[英]Adding to an array in a subroutine(MIPS/Assembly)
I'm trying to add values to an array inside a subroutine. 我试图将值添加到子例程中的数组。 I can get the first valid value(positive number and divisible by 3) into the array, but the next valid entries don't work.
我可以将第一个有效值(正数并可以被3整除)进入数组,但是下一个有效项不起作用。 I can enter a valid number and then enter an invalid number and the program works fine, but two valid numbers makes Spim stop working.
我可以输入一个有效数字,然后输入一个无效数字,程序可以正常运行,但是两个有效数字会使Spim停止工作。 I've spent a few hours trying to figure it out but no luck.
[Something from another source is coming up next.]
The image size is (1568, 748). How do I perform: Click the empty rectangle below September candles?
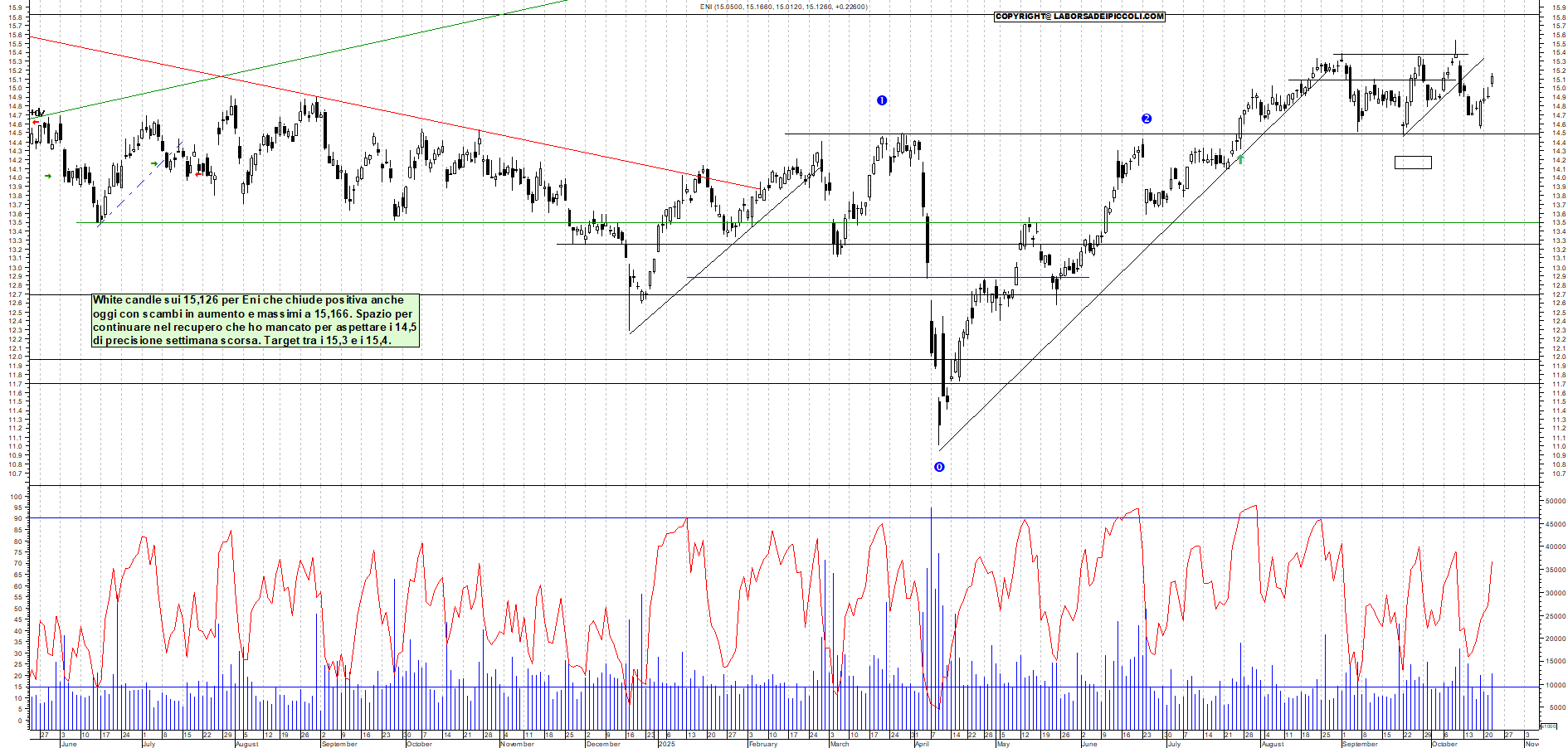[1413, 163]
我花了几个小时试图弄清楚,但没有运气。 The jumping from one subroutine is a requirement for the assignment, I have a working program but lacks all the unnecessary(in my opinion) subroutines.
从一个子例程中跳出是分配的要求,我有一个工作程序,但缺少所有不必要的(我认为)子例程。
.data
array1: .word 80
EnterARVal: .asciiz "Please enter a number:\t"
space: .asciiz " "
errormessage: .asciiz "*****Error: "
notpos: .asciiz " is not a positive number.\n"
notdiv3: .asciiz " is not divisible by 3.\n"
numadded: .asciiz " added to array.\n"
EnterElem: .asciiz "Enter number "
ARReverse: .asciiz "The contents of the array in reverse orders is:\n"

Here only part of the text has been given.